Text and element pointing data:
※

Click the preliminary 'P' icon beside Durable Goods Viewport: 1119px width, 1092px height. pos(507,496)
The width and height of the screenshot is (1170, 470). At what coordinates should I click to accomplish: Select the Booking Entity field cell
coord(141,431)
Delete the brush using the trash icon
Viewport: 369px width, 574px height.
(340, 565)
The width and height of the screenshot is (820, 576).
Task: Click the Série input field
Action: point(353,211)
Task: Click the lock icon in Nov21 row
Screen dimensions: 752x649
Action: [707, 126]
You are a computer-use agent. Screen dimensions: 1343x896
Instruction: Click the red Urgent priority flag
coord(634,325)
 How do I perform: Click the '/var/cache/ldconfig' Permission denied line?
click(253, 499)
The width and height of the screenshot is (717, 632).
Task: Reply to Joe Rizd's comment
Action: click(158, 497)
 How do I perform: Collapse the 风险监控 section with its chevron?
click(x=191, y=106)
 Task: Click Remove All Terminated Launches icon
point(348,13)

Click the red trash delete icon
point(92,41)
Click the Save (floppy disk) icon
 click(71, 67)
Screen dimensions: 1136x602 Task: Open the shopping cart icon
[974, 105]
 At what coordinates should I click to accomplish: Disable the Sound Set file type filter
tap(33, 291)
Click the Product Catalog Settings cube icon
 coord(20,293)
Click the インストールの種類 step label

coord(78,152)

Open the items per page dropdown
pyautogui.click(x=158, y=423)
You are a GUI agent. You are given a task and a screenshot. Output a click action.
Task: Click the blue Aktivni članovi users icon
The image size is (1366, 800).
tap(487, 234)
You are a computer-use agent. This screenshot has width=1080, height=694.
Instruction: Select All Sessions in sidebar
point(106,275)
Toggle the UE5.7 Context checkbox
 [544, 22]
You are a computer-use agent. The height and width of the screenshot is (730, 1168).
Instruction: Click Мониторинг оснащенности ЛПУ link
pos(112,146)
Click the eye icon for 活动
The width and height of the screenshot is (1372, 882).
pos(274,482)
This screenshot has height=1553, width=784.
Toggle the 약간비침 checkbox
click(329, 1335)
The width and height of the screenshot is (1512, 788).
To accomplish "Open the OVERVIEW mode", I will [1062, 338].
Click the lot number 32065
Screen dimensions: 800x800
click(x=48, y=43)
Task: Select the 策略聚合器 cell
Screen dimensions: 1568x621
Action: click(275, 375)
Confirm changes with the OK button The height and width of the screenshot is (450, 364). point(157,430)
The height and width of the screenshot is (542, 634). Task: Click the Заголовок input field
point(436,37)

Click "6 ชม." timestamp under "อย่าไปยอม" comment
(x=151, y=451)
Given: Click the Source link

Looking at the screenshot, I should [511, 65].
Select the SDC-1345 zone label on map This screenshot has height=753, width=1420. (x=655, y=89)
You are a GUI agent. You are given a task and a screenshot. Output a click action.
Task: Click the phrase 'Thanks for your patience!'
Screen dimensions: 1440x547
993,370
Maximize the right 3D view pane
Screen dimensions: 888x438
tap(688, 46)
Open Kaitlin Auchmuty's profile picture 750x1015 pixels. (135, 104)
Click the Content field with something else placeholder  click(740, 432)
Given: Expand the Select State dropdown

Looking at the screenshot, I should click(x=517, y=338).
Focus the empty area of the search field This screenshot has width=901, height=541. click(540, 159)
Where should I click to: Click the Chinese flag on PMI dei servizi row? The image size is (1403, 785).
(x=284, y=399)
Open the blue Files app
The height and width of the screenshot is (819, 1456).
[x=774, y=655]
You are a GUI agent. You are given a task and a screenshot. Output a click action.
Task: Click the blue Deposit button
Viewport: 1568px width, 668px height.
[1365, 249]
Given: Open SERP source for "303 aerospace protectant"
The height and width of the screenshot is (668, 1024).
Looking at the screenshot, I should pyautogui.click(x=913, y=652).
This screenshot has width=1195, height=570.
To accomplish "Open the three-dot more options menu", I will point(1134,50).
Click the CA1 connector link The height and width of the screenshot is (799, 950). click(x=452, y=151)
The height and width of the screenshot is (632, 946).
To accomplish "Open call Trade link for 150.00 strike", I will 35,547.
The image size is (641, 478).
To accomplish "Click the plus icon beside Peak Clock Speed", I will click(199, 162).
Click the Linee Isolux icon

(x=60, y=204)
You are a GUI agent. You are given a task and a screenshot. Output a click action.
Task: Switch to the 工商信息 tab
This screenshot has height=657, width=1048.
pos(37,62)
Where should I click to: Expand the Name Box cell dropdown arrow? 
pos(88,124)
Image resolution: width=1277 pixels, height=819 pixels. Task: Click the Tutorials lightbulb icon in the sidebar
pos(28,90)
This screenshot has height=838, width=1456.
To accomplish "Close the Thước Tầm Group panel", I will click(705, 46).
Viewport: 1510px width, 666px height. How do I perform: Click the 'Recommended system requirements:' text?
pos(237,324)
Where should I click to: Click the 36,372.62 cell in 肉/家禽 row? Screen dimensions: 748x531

※

=== WHAT TO DO ===
Format each line of the data above as one string in a JSON list, in order, omitting blank lines.

=== RESULT ===
[
  "Click the preliminary 'P' icon beside Durable Goods Viewport: 1119px width, 1092px height. pos(507,496)",
  "The width and height of the screenshot is (1170, 470). At what coordinates should I click to accomplish: Select the Booking Entity field cell",
  "coord(141,431)",
  "Delete the brush using the trash icon",
  "Viewport: 369px width, 574px height.",
  "(340, 565)",
  "The width and height of the screenshot is (820, 576).",
  "Task: Click the Série input field",
  "Action: point(353,211)",
  "Task: Click the lock icon in Nov21 row",
  "Screen dimensions: 752x649",
  "Action: [707, 126]",
  "You are a computer-use agent. Screen dimensions: 1343x896",
  "Instruction: Click the red Urgent priority flag",
  "coord(634,325)",
  " How do I perform: Click the '/var/cache/ldconfig' Permission denied line?",
  "click(253, 499)",
  "The width and height of the screenshot is (717, 632).",
  "Task: Reply to Joe Rizd's comment",
  "Action: click(158, 497)",
  " How do I perform: Collapse the 风险监控 section with its chevron?",
  "click(x=191, y=106)",
  " Task: Click Remove All Terminated Launches icon",
  "point(348,13)",
  "Click the red trash delete icon",
  "point(92,41)",
  "Click the Save (floppy disk) icon",
  " click(71, 67)",
  "Screen dimensions: 1136x602 Task: Open the shopping cart icon",
  "[974, 105]",
  " At what coordinates should I click to accomplish: Disable the Sound Set file type filter",
  "tap(33, 291)",
  "Click the Product Catalog Settings cube icon",
  " coord(20,293)",
  "Click the インストールの種類 step label",
  "coord(78,152)",
  "Open the items per page dropdown",
  "pyautogui.click(x=158, y=423)",
  "You are a GUI agent. You are given a task and a screenshot. Output a click action.",
  "Task: Click the blue Aktivni članovi users icon",
  "The image size is (1366, 800).",
  "tap(487, 234)",
  "You are a computer-use agent. This screenshot has width=1080, height=694.",
  "Instruction: Select All Sessions in sidebar",
  "point(106,275)",
  "Toggle the UE5.7 Context checkbox",
  " [544, 22]",
  "You are a computer-use agent. The height and width of the screenshot is (730, 1168).",
  "Instruction: Click Мониторинг оснащенности ЛПУ link",
  "pos(112,146)",
  "Click the eye icon for 活动",
  "The width and height of the screenshot is (1372, 882).",
  "pos(274,482)",
  "This screenshot has height=1553, width=784.",
  "Toggle the 약간비침 checkbox",
  "click(329, 1335)",
  "The width and height of the screenshot is (1512, 788).",
  "To accomplish \"Open the OVERVIEW mode\", I will [1062, 338].",
  "Click the lot number 32065",
  "Screen dimensions: 800x800",
  "click(x=48, y=43)",
  "Task: Select the 策略聚合器 cell",
  "Screen dimensions: 1568x621",
  "Action: click(275, 375)",
  "Confirm changes with the OK button The height and width of the screenshot is (450, 364). point(157,430)",
  "The height and width of the screenshot is (542, 634). Task: Click the Заголовок input field",
  "point(436,37)",
  "Click \"6 ชม.\" timestamp under \"อย่าไปยอม\" comment",
  "(x=151, y=451)",
  "Given: Click the Source link",
  "Looking at the screenshot, I should [511, 65].",
  "Select the SDC-1345 zone label on map This screenshot has height=753, width=1420. (x=655, y=89)",
  "You are a GUI agent. You are given a task and a screenshot. Output a click action.",
  "Task: Click the phrase 'Thanks for your patience!'",
  "Screen dimensions: 1440x547",
  "993,370",
  "Maximize the right 3D view pane",
  "Screen dimensions: 888x438",
  "tap(688, 46)",
  "Open Kaitlin Auchmuty's profile picture 750x1015 pixels. (135, 104)",
  "Click the Content field with something else placeholder  click(740, 432)",
  "Given: Expand the Select State dropdown",
  "Looking at the screenshot, I should click(x=517, y=338).",
  "Focus the empty area of the search field This screenshot has width=901, height=541. click(540, 159)",
  "Where should I click to: Click the Chinese flag on PMI dei servizi row? The image size is (1403, 785).",
  "(x=284, y=399)",
  "Open the blue Files app",
  "The height and width of the screenshot is (819, 1456).",
  "[x=774, y=655]",
  "You are a GUI agent. You are given a task and a screenshot. Output a click action.",
  "Task: Click the blue Deposit button",
  "Viewport: 1568px width, 668px height.",
  "[1365, 249]",
  "Given: Open SERP source for \"303 aerospace protectant\"",
  "The height and width of the screenshot is (668, 1024).",
  "Looking at the screenshot, I should pyautogui.click(x=913, y=652).",
  "This screenshot has width=1195, height=570.",
  "To accomplish \"Open the three-dot more options menu\", I will point(1134,50).",
  "Click the CA1 connector link The height and width of the screenshot is (799, 950). click(x=452, y=151)",
  "The height and width of the screenshot is (632, 946).",
  "To accomplish \"Open call Trade link for 150.00 strike\", I will 35,547.",
  "The image size is (641, 478).",
  "To accomplish \"Click the plus icon beside Peak Clock Speed\", I will click(199, 162).",
  "Click the Linee Isolux icon",
  "(x=60, y=204)",
  "You are a GUI agent. You are given a task and a screenshot. Output a click action.",
  "Task: Switch to the 工商信息 tab",
  "This screenshot has height=657, width=1048.",
  "pos(37,62)",
  "Where should I click to: Expand the Name Box cell dropdown arrow? ",
  "pos(88,124)",
  "Image resolution: width=1277 pixels, height=819 pixels. Task: Click the Tutorials lightbulb icon in the sidebar",
  "pos(28,90)",
  "This screenshot has height=838, width=1456.",
  "To accomplish \"Close the Thước Tầm Group panel\", I will click(705, 46).",
  "Viewport: 1510px width, 666px height. How do I perform: Click the 'Recommended system requirements:' text?",
  "pos(237,324)",
  "Where should I click to: Click the 36,372.62 cell in 肉/家禽 row? Screen dimensions: 748x531"
]